SaitTalhaNisanci commented 6 years ago

@eozd That was what I meant by location, if that is not clear feel free to edit the table. You can also modify the others. They sound better. I meant Time and Total Views by others

eozd commented 6 years ago

@SaitTalhaNisanci Total number of views is related to item popularity, rather than item similarity. I have changed the tables accordingly.

SaitTalhaNisanci commented 6 years ago

@eozd I thought maybe popular items could also be considered similar.

eozd commented 6 years ago

@SaitTalhaNisanci We can use that kind of similarity in another model. If we mix content-based similarity with popularity-based similarity, our content-based similarity results may become really nonintuitive.

For example, if we would like to change our recommendations according to popularity (recommend popular items, or non-popular items), we can filter the results of the content-based model with popularity-based model. What do you think?

SaitTalhaNisanci commented 6 years ago

@eozd Yeah, that is true. I just thought lets say we have 4 items, A B C D. Lets assume that all of their features are different.Lets also A and B have the same popularity and let C and D have different popularity. In this case it sounds better to say that A and B are similar items in some sense compared to the similarity of C and D.

eozd commented 6 years ago

We may use creation-time for item popularity, i.e. items may loose popularity as they get older. One good example is reddit algorithm.
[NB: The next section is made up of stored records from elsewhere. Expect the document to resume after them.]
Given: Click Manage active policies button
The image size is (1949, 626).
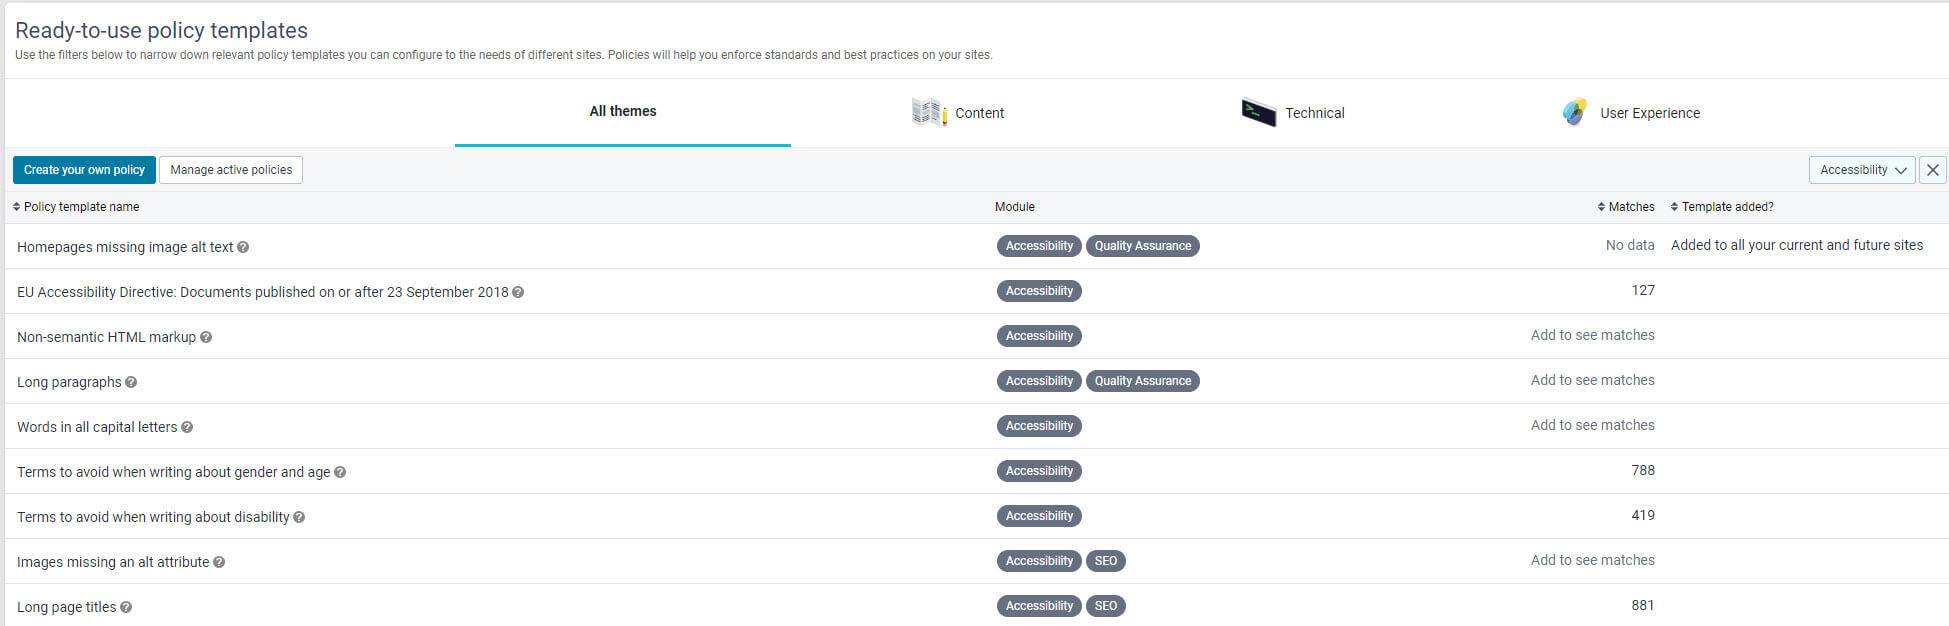Looking at the screenshot, I should point(231,170).

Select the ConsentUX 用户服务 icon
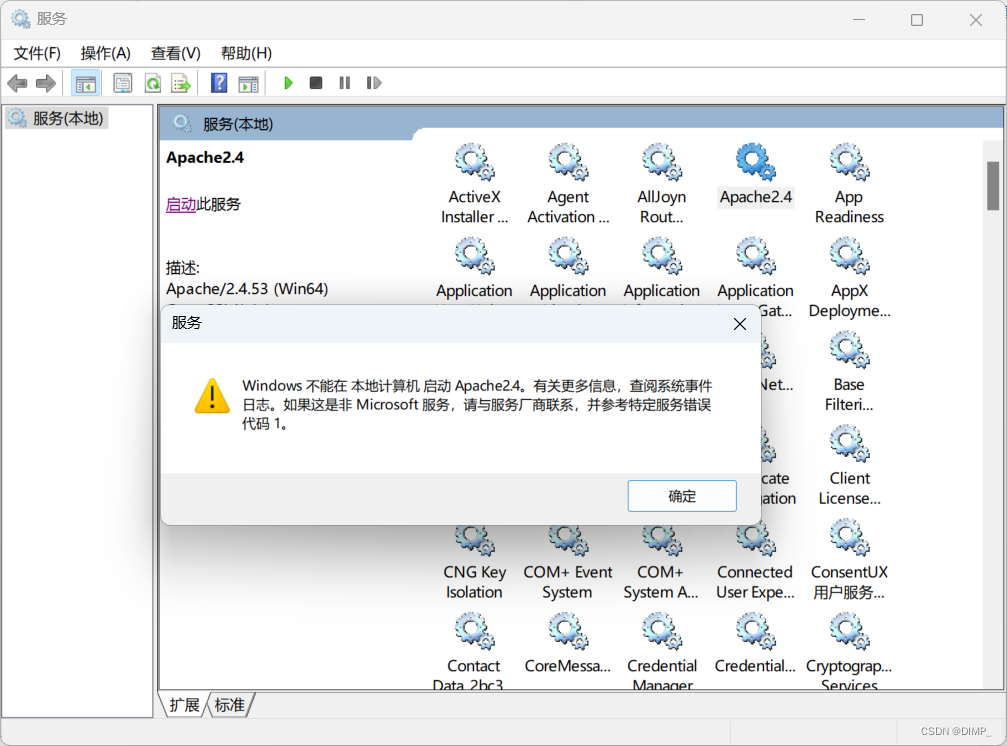(848, 540)
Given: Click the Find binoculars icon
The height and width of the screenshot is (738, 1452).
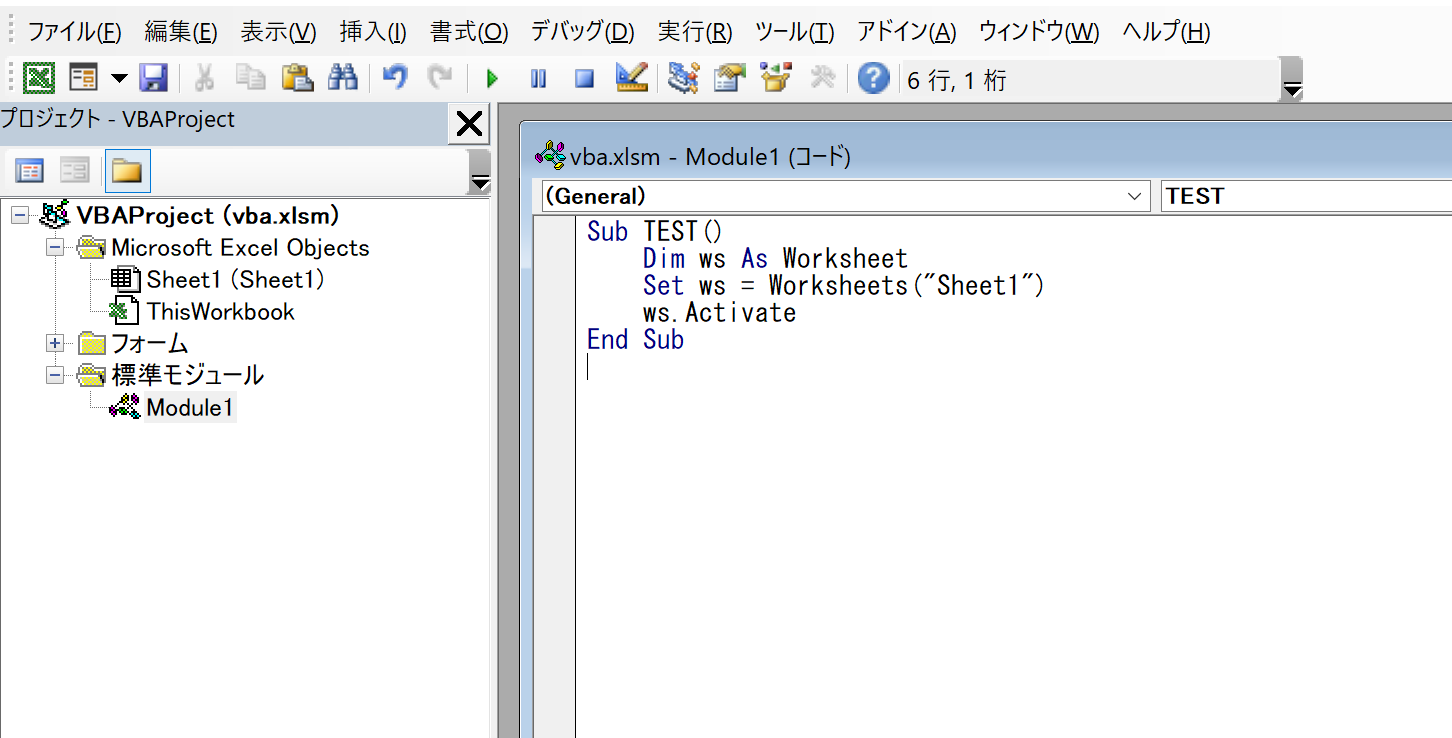Looking at the screenshot, I should click(343, 78).
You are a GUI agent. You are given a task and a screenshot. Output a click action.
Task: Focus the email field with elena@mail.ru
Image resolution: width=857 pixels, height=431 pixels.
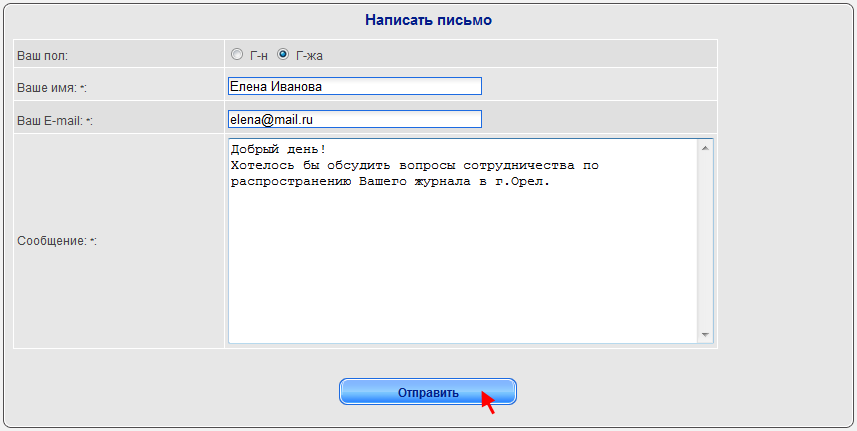point(355,119)
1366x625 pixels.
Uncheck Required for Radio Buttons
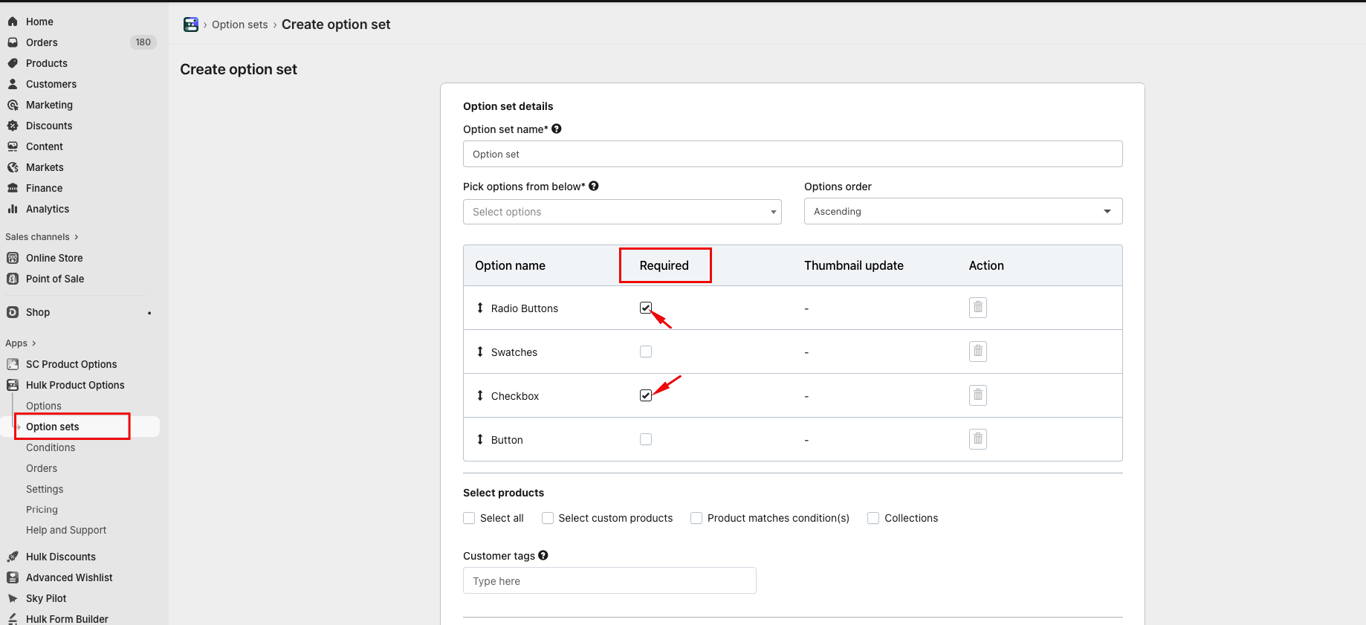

We can change constants in this function, and define new variables to represent item popularity; because, items loose popularity in reddit in one, or at most two days, whereas we may want to keep popular items popular for a week, or so.

For rating sorting, see this blog post.

eozd commented 6 years ago

We may apply NLP algortihms to title, in addition to description to extract important words from an item, which will later be used as hidden tags.

eozd commented 6 years ago

We may incorporate negative bias towards items without good content. For example, if an items doesn't have a description, or any images, we may decrease its score by a set amount. This would make our popularity sorting algorithm biased towards more complete items.